Parents and families should have access to information about the air quality in their homes and communities, because ‘knowing your air’ is often a first step for action.

“We can start having what we call carpooling. Rather than driving alone to town, you can talk to your neighbours to be using the same car, and that way, the cost of transport is going to go down,” says Prof Kung’u.

He also urges people to walk and cycle rather than use matatus, which are a large contributor to the foul air in the city.

Urban tree planting is one of the low-cost solutions to ‘cleaning’ the air. Trees not only take in carbon dioxide, a major component in particulate matter, but some species can absorb as much as 50 per cent of the particulate matter generated by cars.

A 2016 study Planting Healthy Air by the Nature Conservancy, which analysed the role of urban trees in addressing particulate matter pollution and extreme heat, noted that the few remaining large expanses of tree cover in Nairobi — Kisembe Forest, which is in the southern fringes of the Langata Forest and the Nairobi National Park — served an important role as the “lungs of the city”.
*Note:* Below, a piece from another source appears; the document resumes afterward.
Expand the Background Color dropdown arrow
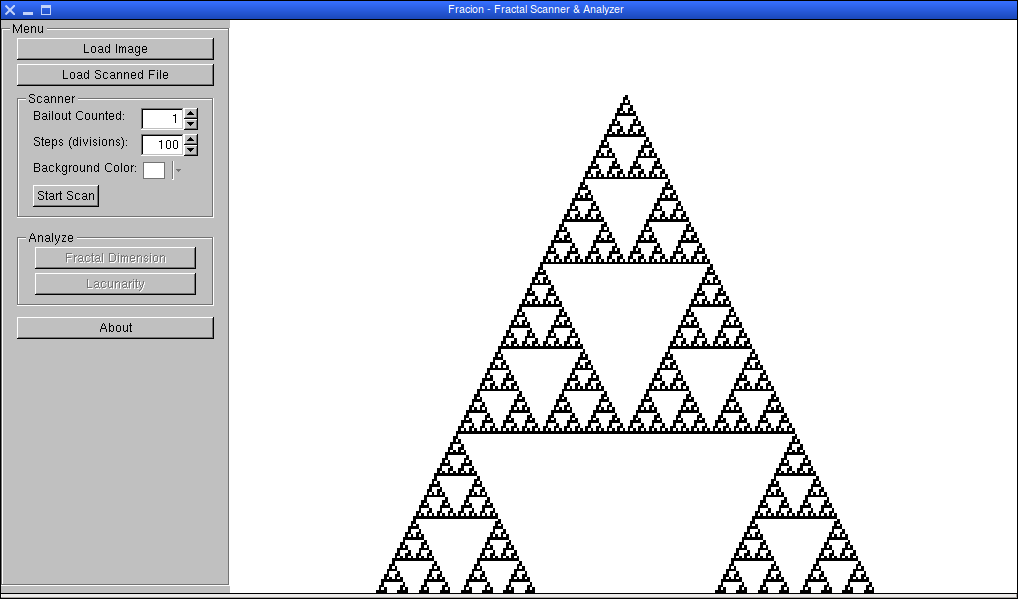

The forest and the entire park are, however, threatened by the rapid and largely unplanned expansion of Nairobi. Sections of the forest and the park have been sliced to make way for the standard gauge rail.

James Chege, a technologist attached to Code for Africa’s sensors.AFRICA project, says the aim of having air quality sensors is to enact policies that can save lives. “We want to work with the government in using this data and validating this data so we can know where to place interventions and how to strategically do that.”